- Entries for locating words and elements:

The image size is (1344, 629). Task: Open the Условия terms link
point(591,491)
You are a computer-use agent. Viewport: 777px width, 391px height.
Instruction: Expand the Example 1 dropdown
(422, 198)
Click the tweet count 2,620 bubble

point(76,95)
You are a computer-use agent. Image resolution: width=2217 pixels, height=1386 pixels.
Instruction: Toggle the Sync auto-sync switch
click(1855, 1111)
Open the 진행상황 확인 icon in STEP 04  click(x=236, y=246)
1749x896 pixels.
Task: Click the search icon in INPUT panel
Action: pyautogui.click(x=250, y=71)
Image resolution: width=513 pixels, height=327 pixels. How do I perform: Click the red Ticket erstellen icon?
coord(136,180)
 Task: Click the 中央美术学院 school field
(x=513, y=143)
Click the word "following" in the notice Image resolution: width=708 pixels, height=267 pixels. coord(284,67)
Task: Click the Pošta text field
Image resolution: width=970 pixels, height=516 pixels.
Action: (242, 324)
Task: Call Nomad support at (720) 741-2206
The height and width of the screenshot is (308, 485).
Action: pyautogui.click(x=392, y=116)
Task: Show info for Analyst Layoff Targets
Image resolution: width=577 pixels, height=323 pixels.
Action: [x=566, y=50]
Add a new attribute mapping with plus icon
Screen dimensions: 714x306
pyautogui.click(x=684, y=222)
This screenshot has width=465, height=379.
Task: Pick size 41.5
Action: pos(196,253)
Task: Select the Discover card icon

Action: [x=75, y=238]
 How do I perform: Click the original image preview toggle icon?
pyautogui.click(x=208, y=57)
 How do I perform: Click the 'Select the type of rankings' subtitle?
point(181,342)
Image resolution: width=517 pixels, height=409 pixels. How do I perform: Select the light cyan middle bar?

- PROBLEM TO SOLVE:
Please copy every entry above word for word, keeping each line as it appears.

- RESPONSE TO THIS TASK:
The image size is (1344, 629). Task: Open the Условия terms link
point(591,491)
You are a computer-use agent. Viewport: 777px width, 391px height.
Instruction: Expand the Example 1 dropdown
(422, 198)
Click the tweet count 2,620 bubble

point(76,95)
You are a computer-use agent. Image resolution: width=2217 pixels, height=1386 pixels.
Instruction: Toggle the Sync auto-sync switch
click(1855, 1111)
Open the 진행상황 확인 icon in STEP 04  click(x=236, y=246)
1749x896 pixels.
Task: Click the search icon in INPUT panel
Action: pyautogui.click(x=250, y=71)
Image resolution: width=513 pixels, height=327 pixels. How do I perform: Click the red Ticket erstellen icon?
coord(136,180)
 Task: Click the 中央美术学院 school field
(x=513, y=143)
Click the word "following" in the notice Image resolution: width=708 pixels, height=267 pixels. coord(284,67)
Task: Click the Pošta text field
Image resolution: width=970 pixels, height=516 pixels.
Action: (242, 324)
Task: Call Nomad support at (720) 741-2206
The height and width of the screenshot is (308, 485).
Action: pyautogui.click(x=392, y=116)
Task: Show info for Analyst Layoff Targets
Image resolution: width=577 pixels, height=323 pixels.
Action: [x=566, y=50]
Add a new attribute mapping with plus icon
Screen dimensions: 714x306
pyautogui.click(x=684, y=222)
This screenshot has width=465, height=379.
Task: Pick size 41.5
Action: pos(196,253)
Task: Select the Discover card icon

Action: [x=75, y=238]
 How do I perform: Click the original image preview toggle icon?
pyautogui.click(x=208, y=57)
 How do I perform: Click the 'Select the type of rankings' subtitle?
point(181,342)
Image resolution: width=517 pixels, height=409 pixels. How do I perform: Select the light cyan middle bar?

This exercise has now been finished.